C’est la première fois qu’un pays membre de l’UE ouvre une ambassade dans ce petit pays des Caraïbes qu’est le Guyana, situé à proximité de la Guyane française et abondant en pétrole.
La France va ouvrir une ambassade au Guyana, «une première pour un pays membre de l’Union Européenne», a annoncé le Quai d’Orsay dans un communiqué, lors d’une visite, ce lundi 25 mars, du chef de la diplomatie française Stéphane Séjourné. «Dans une volonté de rapprochement entre pays voisins et amis, le Guyana et la France ont décidé d’écrire un nouveau chapitre de leur histoire en ouvrant une ambassade de France à Georgetown en 2025», a quant à elle confié une source proche du gouvernement guyanien.

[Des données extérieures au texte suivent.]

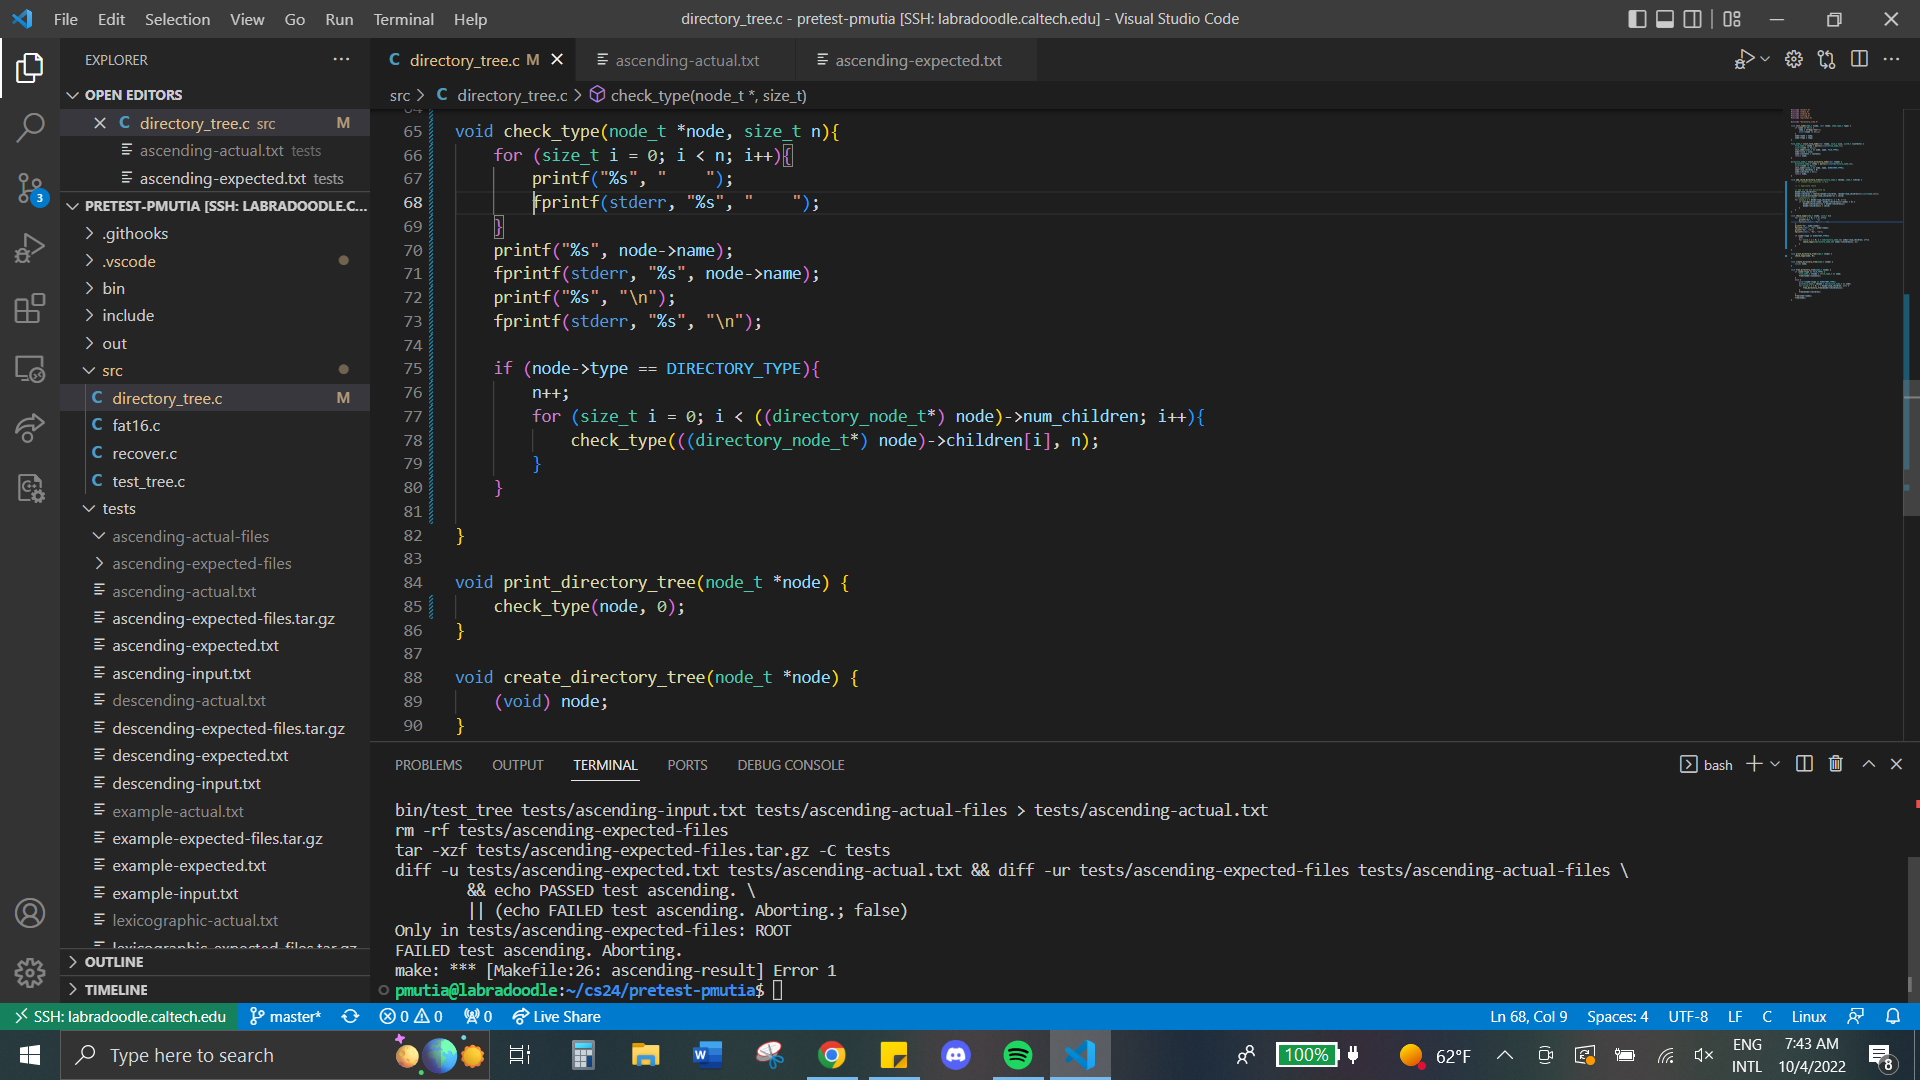The image size is (1920, 1080).
Task: Open Spotify from the taskbar
Action: [1017, 1055]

Stéphane Séjourné a eu des discussions «sous le signe des grands sujets de crises internationaux (Haïti, Ukraine, Proche-Orient)» avec le président guyanien Irfaan Ali et son homologue guyanien Hugh Todd, selon le communiqué français. «Le ministre sait qu’il peut trouver dans le Guyana un interlocuteur pour faire avancer les efforts de la communauté internationale pour résoudre ces crises», insiste le Quai d’Orsay, qui précise que c’est la première fois qu’un ministre français des Affaires étrangères se rend au Guyana.
Le Guyana, petit pays riche en réserves pétrolières et proche de la Guyane française, préside la Communauté des Caraïbes (Caricom), en pleine crise sécuritaire et politique en Haïti. Il est aussi membre élu du Conseil de Sécurité de l’ONU. Cette décision «s’inscrit aussi dans le réarmement diplomatique de la France», précise le Quai d’Orsay, après les annonces concernant «une ambassade au Samoa, un consulat général à Mossoul et à Melbourne et la création de 700 postes supplémentaires d’ici 2027 pour la diplomatie française».
Actuellement, l’ambassade de France au Suriname, une ancienne colonie néerlandaise située entre la Guyane française et le Guyana, assure également la représentation diplomatique pour le Guyana, où un chargé d’affaires est en poste. Avec une population de 800 000 habitants, le Guyana a gagné en importance suite à la découverte de vastes réserves pétrolières, ce qui en fait le pays avec les plus grandes réserves de pétrole par habitant au monde. Le Guyana et le Venezuela sont en conflit concernant la région disputée et riche en pétrole de l’Essequibo.
Il est indéniable que le Guyana, ce petit pays qui est devenu ces dernières années un géant dans le secteur pétrogazier, suscite beaucoup d’intérêt. En premier lieu, celui de son grand voisin, le Venezuela. Le président Nicolas Maduro cherche à affirmer la souveraineté de son pays sur l’Ouest de l’Essequibo, représentant les deux tiers du territoire guyanais. Cela lui permettrait de contrôler les vastes réserves pétrogazières du pays, évaluées à plus de 11 milliards de barils équivalents pétrole (soit 1% à lui seul des ressources pétrolières mondiales mais pourrait passer à 5% de celles-ci dans le cas d’une pleine exploitation de ce pétrole).
Depuis 2015, les découvertes de pétrole se multiplient, avec notamment l’entreprise américaine ExxonMobil très active dans ce domaine. Les États-Unis d’Amérique jouent un rôle de premier plan au Guyana. Le directeur de la CIA, William Burns, s’est rendu au palais présidentiel la semaine dernière, ce qui a provoqué une vive réaction de la part de Caracas qui accuse, depuis des années, et à juste titre, le Guyana d’être à la solde des grandes compagnies pétrolières états-uniennes. Aujourd’hui, mardi 25 mars, l’ancien président Bill Clinton inaugurera un forum d’affaires. Cependant, le Guyana cherche à diversifier son économie afin de ne pas devenir dépendant du pétrole.
Le Guyana accueille favorablement le monde entier. Les besoins en infrastructures de transport, nouvelles technologies et agriculture ont été clairement exprimés par le président Irfaan Ali. Consciente de ces opportunités, la France a finalement ouvert un bureau avec un chargé d’affaires résident l’an dernier. L’ouverture d’une ambassade témoignerait de la volonté d’approfondir les liens avec ce pays voisin de la France, la Guyane se trouvant à seulement 600 kilomètres à « vol d’oiseau ».